纤维蛋白原中从α-螺旋卷曲螺旋到β-折叠的力学转变。

Mechanical transition from α-helical coiled coils to β-sheets in fibrin(ogen).

机构信息

Department of Chemistry, University of Massachusetts, Lowell, Massachusetts 01854, United States.

出版信息

J Am Chem Soc. 2012 Dec 19;134(50):20396-402. doi: 10.1021/ja3076428. Epub 2012 Sep 25.

DOI:10.1021/ja3076428

PMID:22953986

原文链接:https://pmc.ncbi.nlm.nih.gov/articles/PMC3526676/

Abstract

We characterized the α-to-β transition in α-helical coiled-coil connectors of the human fibrin(ogen) molecule using biomolecular simulations of their forced elongation and theoretical modeling. The force (F)-extension (X) profiles show three distinct regimes: (1) the elastic regime, in which the coiled coils act as entropic springs (F < 100-125 pN; X < 7-8 nm); (2) the constant-force plastic regime, characterized by a force-plateau (F ≈ 150 pN; X ≈ 10-35 nm); and (3) the nonlinear regime (F > 175-200 pN; X > 40-50 nm).
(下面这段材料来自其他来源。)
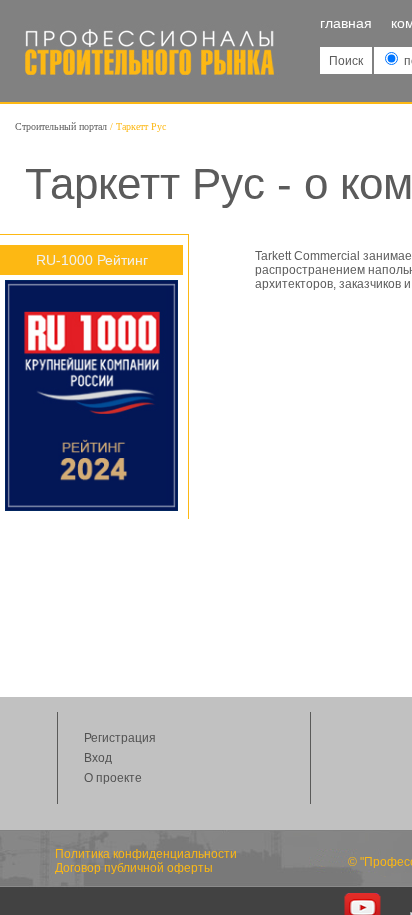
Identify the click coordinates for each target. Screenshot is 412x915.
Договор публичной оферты (134, 868)
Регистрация (120, 738)
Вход (98, 758)
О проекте (113, 778)
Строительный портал (61, 126)
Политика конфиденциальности (146, 854)
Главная (346, 23)
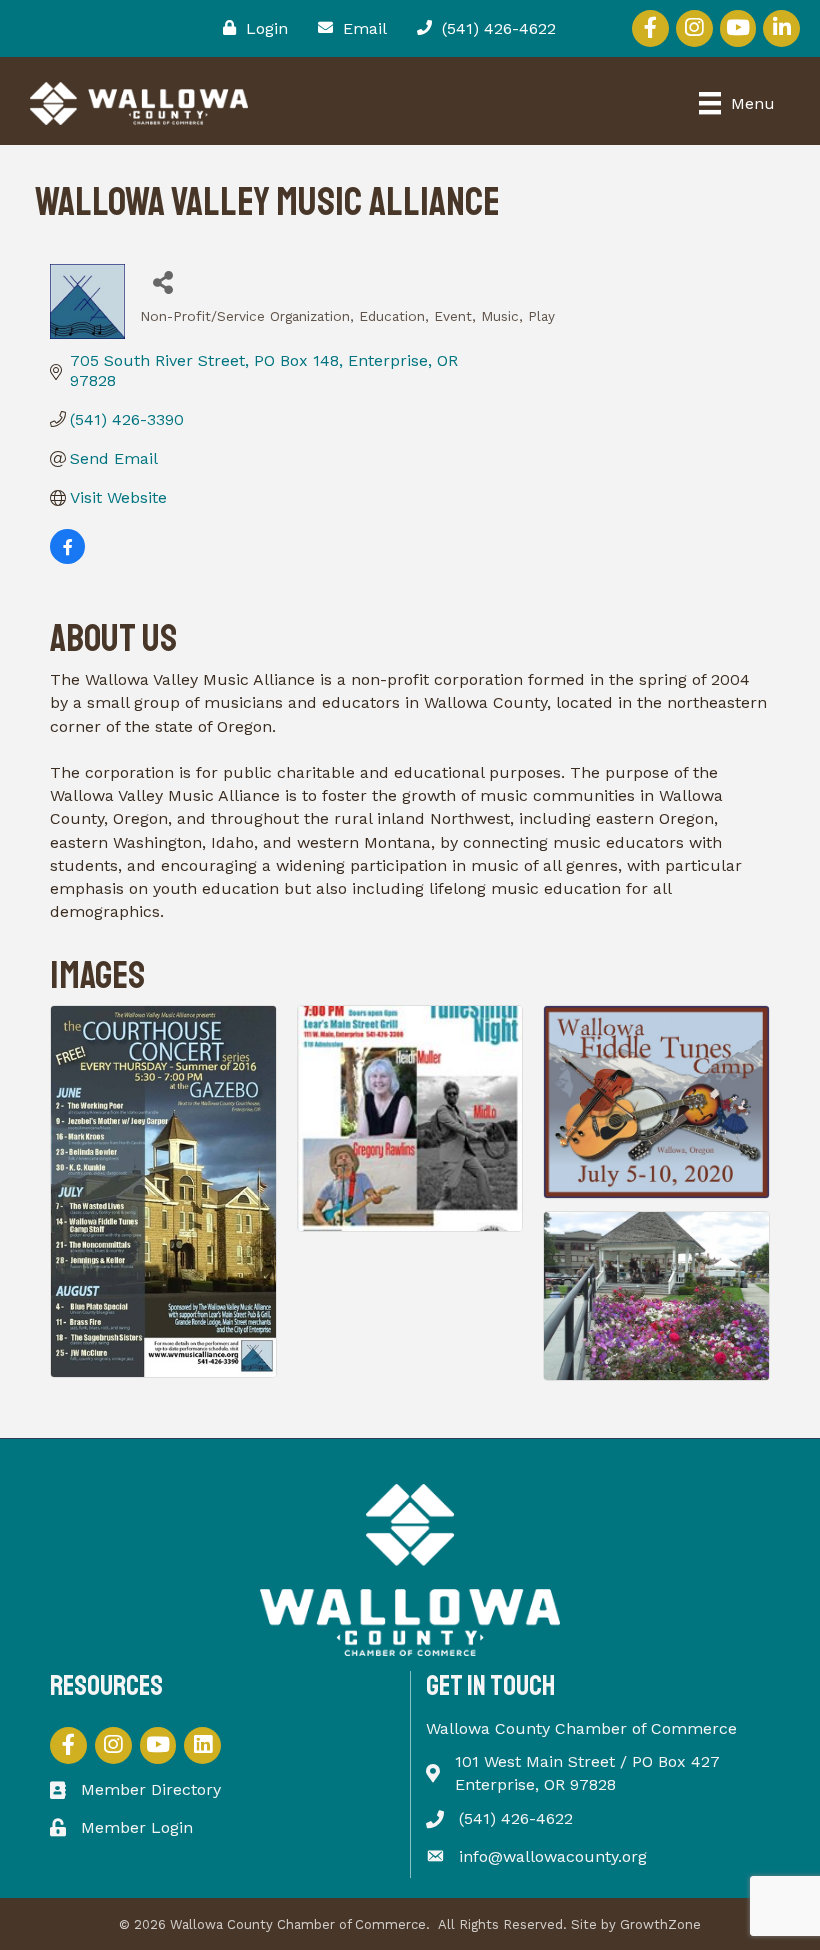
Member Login (137, 1827)
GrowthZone (660, 1924)
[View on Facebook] (67, 558)
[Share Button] (162, 281)
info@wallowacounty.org (553, 1856)
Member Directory (151, 1789)
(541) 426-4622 (516, 1818)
In the plastic regime, the three-stranded α-helices undergo a noncooperative phase transition to form parallel three-stranded β-sheets. The critical extension of the α-helices is 0.25 nm, and the energy difference between the α-helices and β-sheets is 4.9 kcal/mol per helical pitch. The soft α-to-β phase transition in coiled coils might be a universal mechanism underlying mechanical properties of filamentous α-helical proteins.

摘要

我们使用生物分子模拟对人纤维蛋白（原）分子中α-螺旋卷曲螺旋连接器的α-到β-转变进行了表征，并进行了理论建模。力 (F)-延伸 (X) 曲线呈现出三个不同的区域：(1) 弹性区，其中卷曲螺旋作为熵弹簧（F < 100-125 pN；X < 7-8 nm）；(2) 恒力塑性区，其特征是力平台（F ≈ 150 pN；X ≈ 10-35 nm）；和 (3) 非线性区（F > 175-200 pN；X > 40-50 nm）。在塑性区，三股α-螺旋经历非协同的相转变，形成平行的三股β-折叠。α-螺旋的临界延伸为 0.25 nm，α-螺旋和β-折叠之间的能量差为每螺旋螺距 4.9 kcal/mol。卷曲螺旋中的软α-到β-相变可能是丝状α-螺旋蛋白机械性能的普遍机制。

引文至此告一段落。